I had cetainly never seen the Chilean Hernandez carrying a book anywhere before and pointed out to him the coincidence of our reading books of similar titles.
Politzer, of whom I think I had never previously heard, was very much a materialist, as this quote from his 1926 work L´ Esprit makes clear -

... for the new philosophy, there can not be dualism between certainty and security... The new philosophers will have nothing more than mere certainty. Truly, philosopher will become anew a dangerous occupation, as it was in heroic times. The philosophers will anew be the friends of the truth, but by the same turn, enemies of the gods, enemies of the state, and corrupters of youth. Philosophy will, anew, involve a risk. A selection will then take place. They will not arrive at the truth but who love it to the point of daring to transform spiritual ventures into material ones.

In the 4th round I played International Master Daniel Zuniga. I had played him several times over the years but, again, was surprised to see that he too had a book with him. I had never before seen him with one. It was subtitled Las Claves Para La Educacion (The Keys for Education) although its full title was a rendition into Spanish of The Learning Brain: Lessons for Education.
http://books.google.co.uk/books?id=w-4UAn9A5IQC&dq=the+learning+brain+sarah-Jayne+Blakemore&printsec=frontcover&source=bl&ots=9muhvCRrGf&sig=p69ozBhhUeWtMN-tilsy9pKDbbU&hl=en&ei=dWOmSb6MN4S2jAf__pX0Dw&sa=X&oi=book_result&resnum=1&ct=result
It was co-authored by Sarah-Jayne Blakemore and Uta Frith. The Blakemore name jumped out at me and I was to discover this was the Professor´s daughter. It was about what we really know about how the brain learns, and the implications of this knowledge for educational policy and practice, covering studies on learning during the whole of development, including adulthood.

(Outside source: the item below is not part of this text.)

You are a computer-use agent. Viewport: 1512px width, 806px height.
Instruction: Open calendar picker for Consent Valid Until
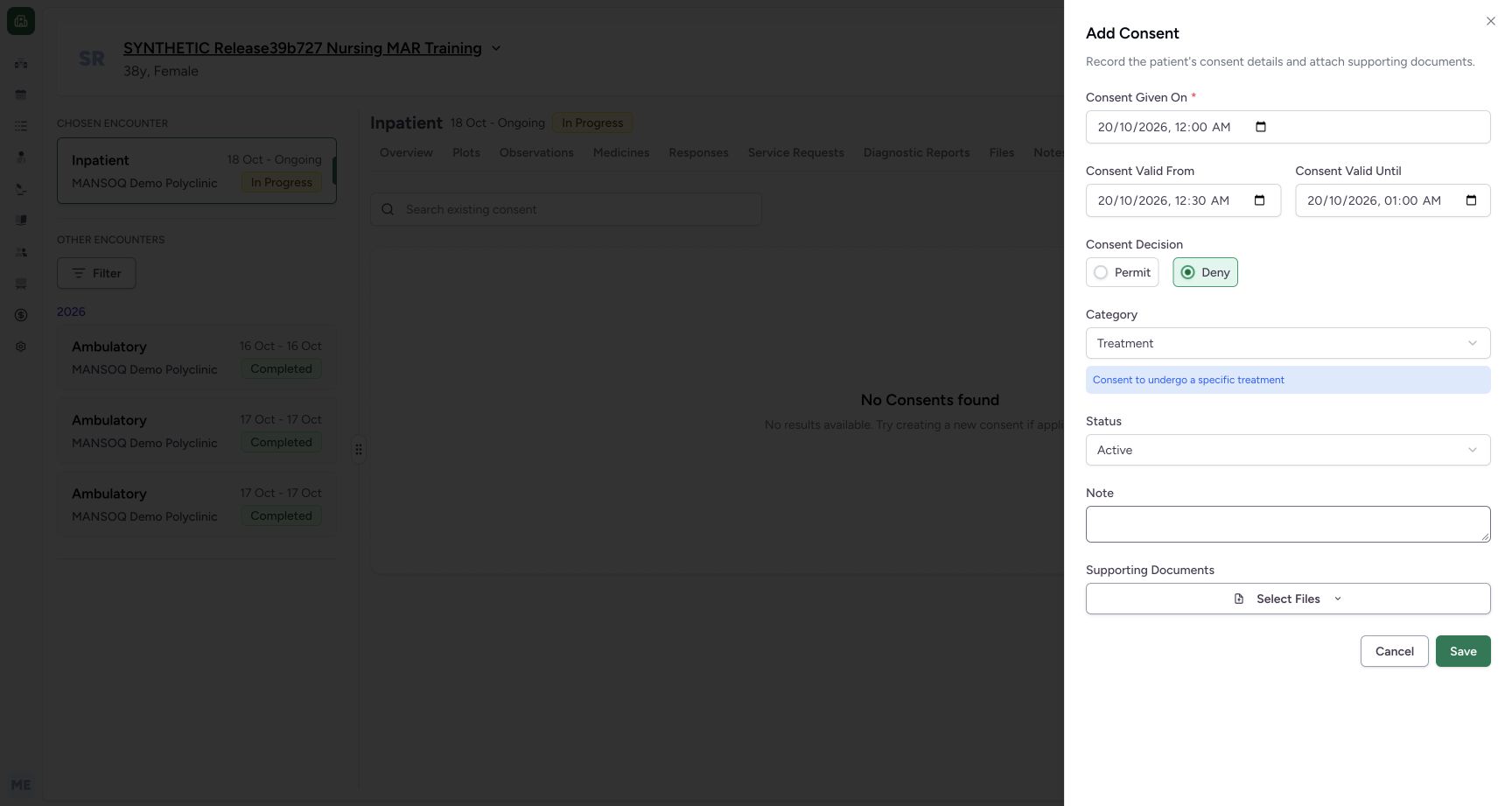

Daniel explained that the book was not his but belonged to fellow contestant Grandmaster Mihai Suba. I had known Mihai for 20 years but could not recall ever before seeing him with a book.

1 comment:

Robert Pearson said...

Today's coincidence: Just before coming by to read this post I was reading The Irrational Atheist by "Vox Day" (Theodore Beale). Richard Dawkins is one of the principal subjects of the book.